Senate debates

Thursday, 16 August 2007

Social Security and Other Legislation Amendment (Welfare Payment Reform) Bill 2007; Northern Territory National Emergency Response Bill 2007; Families, Community Services and Indigenous Affairs and Other Legislation Amendment (Northern Territory National Emergency Response and Other Measures) Bill 2007; Appropriation (Northern Territory National Emergency Response) Bill (No. 1) 2007-2008; Appropriation (Northern Territory National Emergency Response) Bill (No. 2) 2007-2008

In Committee

10:41 pm

Photo of Bob BrownBob Brown (Tasmania, Australian Greens) Share this | Hansard source

I would like to do that. The discrimination involved in this is absolutely disgraceful and it is an intended discrimination—it is overt and in-your-face racism. It will have not just the effect of flagging to Indigenous people that they are treated as inferior to the non-Indigenous population by this government, and by everybody who votes to support these clauses, but it will have untoward and perhaps unintended effects, although I do not think that the government has taken any time to look at what the effects will be. I draw the government’s attention, for example, to an article which appeared on page 15 in the Australian of last Friday, entitled ‘Bar humbug’, which states:

On one visit to Docker River in the far southwest corner of the NT, federal Families, Community Services and Indigenous Affairs Minister Mal Brough noticed the aged-care facility had bars on the windows. When he asked why there were bars on a facility for the elderly, a carer said it was not to keep the residents in but to keep the relatives out.

The humbug system is deeply ingrained in Aboriginal communities and there are concerns the federal Government’s changes to indigenous welfare payments may increase the family humbug—

as it is called—

particularly against the elderly whose pensions remain the same.
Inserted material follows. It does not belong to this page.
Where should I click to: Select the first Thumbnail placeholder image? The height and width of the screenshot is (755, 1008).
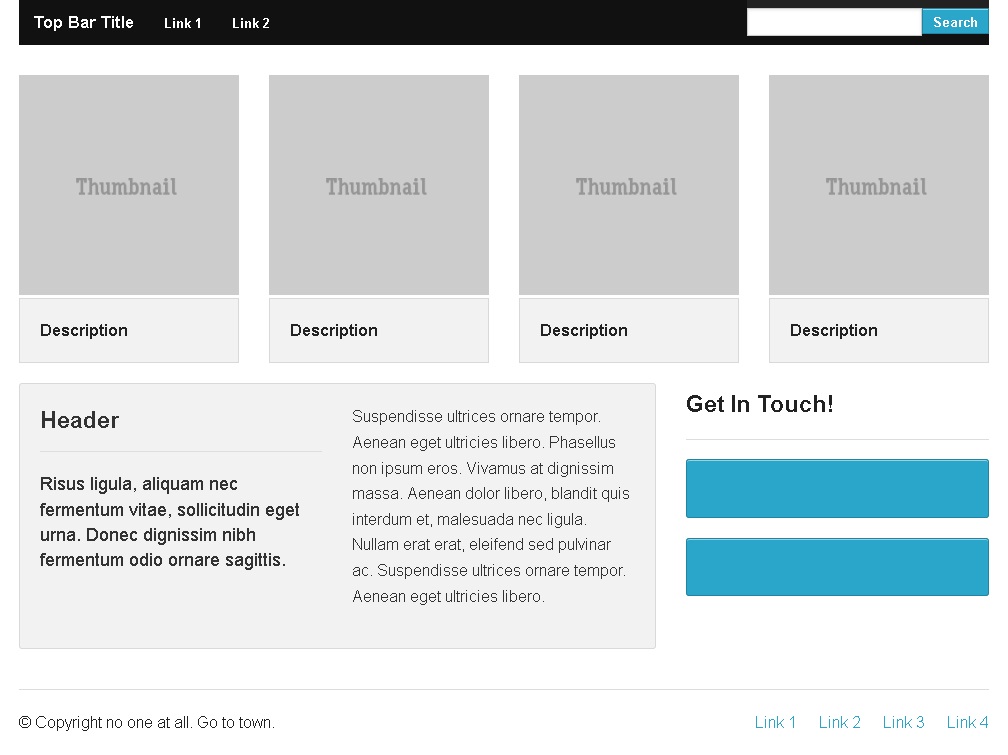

Grandmother Mildred Inkamala from Hermannsburg, one hour’s drive west of Alice Springs, says older women in her community live in fear of when the federal Government’s welfare quarantines come into effect.
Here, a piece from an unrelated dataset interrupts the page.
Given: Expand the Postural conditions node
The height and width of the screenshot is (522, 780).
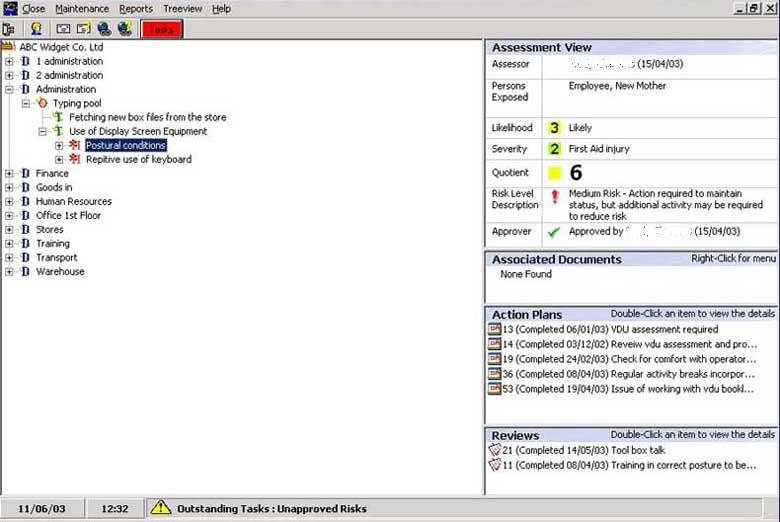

And that is because they will then become the focus of attention of those deprived of payments who need to sustain themselves. I do not know what the government is going to do about that. But, whatever the case, this discrimination to take away the rights of Indigenous people—rights which belong to the rest of the community—is just not acceptable, not under Australian law and not under international law, as the Law Council of Australia has pointed out to the government, the opposition and anybody else who had an interest in this matter. The Greens cannot support the overt discrimination and racism which is involved in this; hence the amendments.

Question put:

That clauses 4 to 7 stand as printed.